SoftBank in talks to raise second fund, possibly larger than $100b

SoftBank
Billionaire Masayoshi Son, chairman and chief executive officer of SoftBank Group Corp., gestures while speaking during a news conference in Tokyo, Japan, on Monday, Aug. 7, 2017. Photographer: Kiyoshi Ota/Bloomberg

Japanese Internet conglomerate SoftBank is in early discussions to launch another fund that can possibly be larger than its existing $100 billion Vision Fund, Recode reported, citing anonymous sources.

The report said that Masayoshi Son, chief executive officer of SoftBank, was thinking of raising another giant tech fund to compliment its Vision Fund, which has not formally closed yet.

The SoftBank Vision Fund, led by London-based Rajeev Misra, announced its first close with over $93 billion of committed capital in May and is expected to have a final close within six months.
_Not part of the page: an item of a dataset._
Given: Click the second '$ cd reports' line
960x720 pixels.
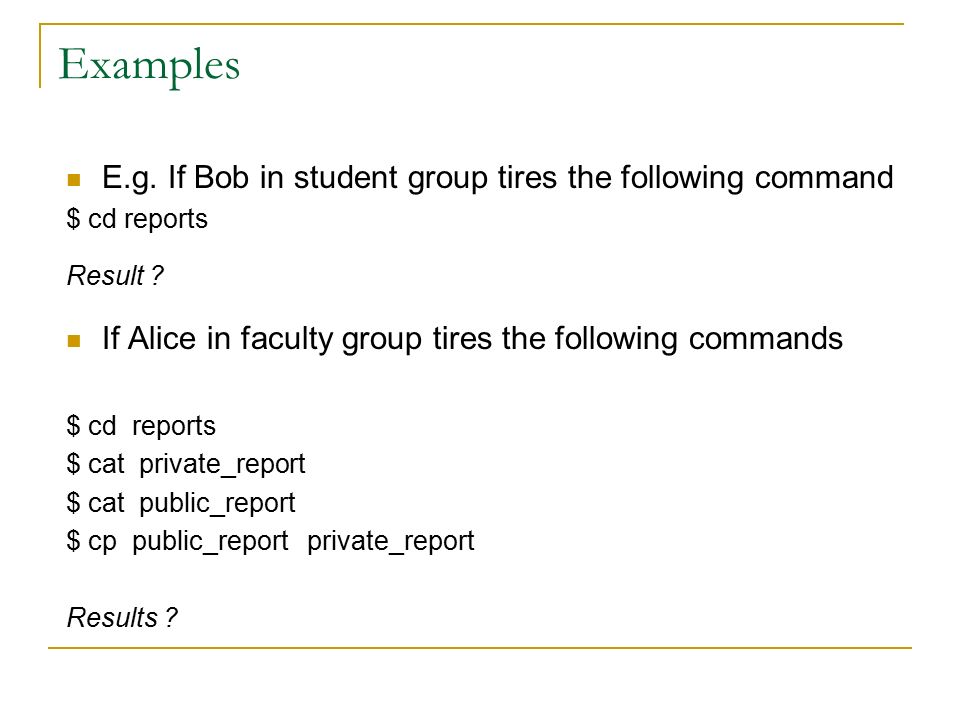Looking at the screenshot, I should (x=141, y=426).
The investors in the Vision Fund include sovereign wealth funds of Saudi Arabia and the United Arab Emirates as well as tech giants including Apple, Qualcomm and Sharp.
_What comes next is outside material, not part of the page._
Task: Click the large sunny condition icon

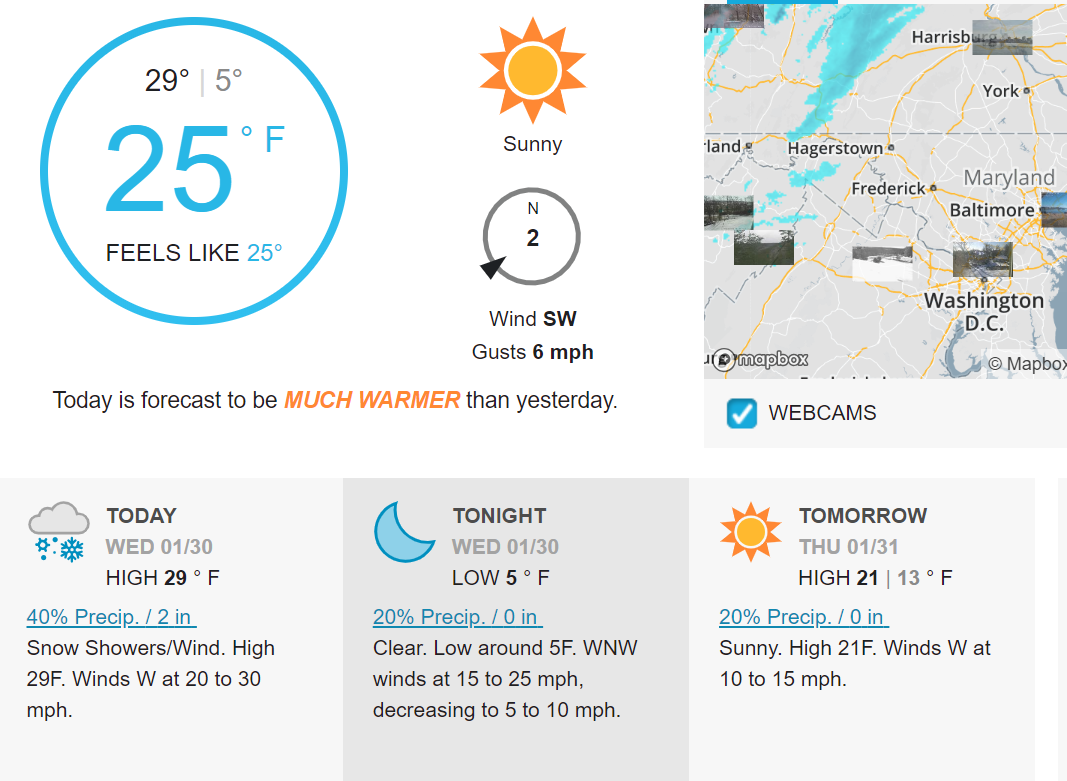Action: (532, 71)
The first two are likely to invest in the new fund too, according to Recode, adding that the Vision Fund is also in the process of hiring senior-level positions including vice president of business operations.

The Vision Fund announced a cash injection of $250 million in Slack last month. It also doubled down its investment in WeWork, SoFi and Fanatics. It is reportedly considering investing a massive $10 billion in US ride hailing giant Uber.

These massive cash injections, however, come at a steep price. SoftBank typically negotiates tougher-than-usual terms with its portfolio firms, according to a recent report by The Information. These include the right to block a low-value IPO and sale as well as control over certain aspects of how a company is run.

The Information, in its report, noted that SoftBank got the right to prevent online lender Kabbage, in which it led a $250-million investment in August, from selling parts of itself, buying other companies, selling stock below a certain price or borrowing money beyond a certain level.

Similarly, SoftBank got a two-year right to veto an IPO, or a three-year right to block a sale, if either doesn’t result in a 50 per cent gain on its investment in online sports merchandise seller Fanatics, which raised a $1 billion round led by the Japanese behemoth this year.